The self-deprecation expands in the second stanza, as the sun is compared to a “blackamoor” – a stereotyped depiction of African and Asia servants/slaves by Europeans – to serve this rooster tail of spectacle that is derived from the delusions of the male ego (“damned universal cock”).

The strutting referred to here is obviously of the poetic variety, as our would-be chief, like a crowing cock, displays the ornate images and incessant rhymes that would feed his desire for authority and/or recognition.

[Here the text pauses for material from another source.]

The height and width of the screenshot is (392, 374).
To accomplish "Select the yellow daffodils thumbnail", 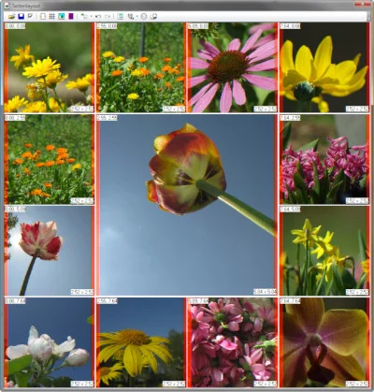I will (x=324, y=251).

But the third stanza wrecks this pretense faster than an ignored diet plan: “Fat! Fat! Fat! Fat!” The seemingly incongruous comeback to this, “I am the personal. / Your world is you. I am my world” suggests that the main character is responding to an attack. What does a poet do when he is accused, as Stevens often was, of being too lush, too stylish, too obscure, too detached from reality? He points out coldly, as here, that all of this makes perfect sense to him, in his world. That it doesn’t register in another world is not, in fact, his concern.

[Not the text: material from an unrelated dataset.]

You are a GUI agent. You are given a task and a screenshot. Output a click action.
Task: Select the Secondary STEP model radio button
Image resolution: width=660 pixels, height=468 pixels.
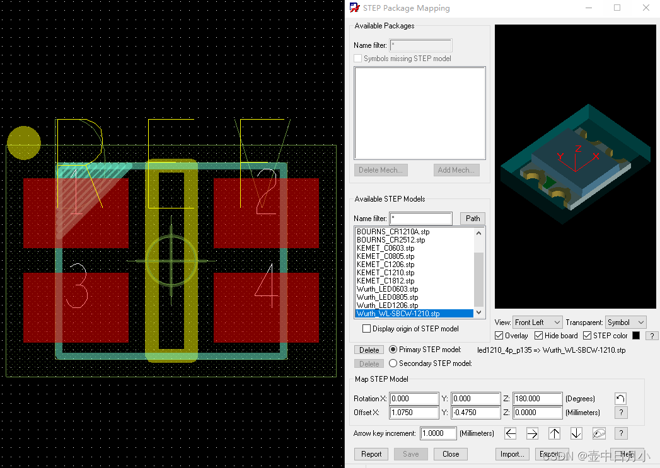coord(392,363)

The poem then darkens – and deepens – by making an abrupt shift from self-examination toward outward hostility to him. The ten-foot poet (our Chieftain) is now addressed by someone or something else, an inchling (clear enough in context but, as far as I can tell, a made up word). The twist here is that the inchling, or bantam if you prefer (smaller roosters in contrast to the giant cock), has the power over the giant instead of vice-versa. He is the one who bids him “begone” and dismisses him by not fearing/hearing his owl-like hoos.

Instead, he “bristles” (reacts angrily and defensively as if to a grave offense, with hair stood on end) and the associated they “point their Appalachian tangs,” the latter word not only connoting the sound of a strong accent but also a literal knife that vows to cut up his work to ribbons. Indeed, if everyone inhabits different worlds, as suggested in the earlier stanza, the lack of commerce between the giant and the inchling gives the power to the inchling.

It is that sense of just how much power ignorance wields that lifts this up from what would be a standard – albeit strangely worded – retort to one’s critics. We are taught – generally – that there are “great” writers who “rise to the top” by subjecting their “genius” to the “tempering” of multiple, critical readings. This poem shows an altogether contradictory experience, where illiterate and venomous mediocrities routinely destroy poetic geniuses and their work, as if that is the natural order of things.

Comically, such an end is fitting for our Azcan, who finds he has far less power and influence that he had egoistically led himself to believe. More seriously, it should also prompt a sense of cognitive dissonance in the reader, who would likely hold on to the belief despite the evidence that his/her reading list has been pre-screened by reputable readers. Ah, but that’s the beauty of separate worlds! They have such rich, open possibilities.

Chronologies with Stevens are often speculative, but this poem appears to have been composed around the same time as “The Comedian as Letter C,” an epic foray into romantic illusion that was itself a rewrite of an equally epic “From the Journals of Crispin.” This earlier piece had been composed for and submitted to some literary contest hand-picked by Stevens’ friends. Unfortunately, the poem did not win, or even place. This apparently hit Stevens hard, as he threw the entire manuscript in the trash when it was returned. Some enterprising neighbor rescued it, held onto it for decades without Stevens’ knowledge, and finally released it to the scholarly circuit, where it eventually appeared in Opus Posthumous.

That background suggests a possible real-life inspiration for “Bantams in Pine-Woods.” Poets dependent on publication to be read (or not read, as the case often is) feel perhaps more keenly than other artists the hegemony that critics and literary gatekeepers have over their work. It’s some comfort that someone as great as Stevens experienced it and kept his humor intact.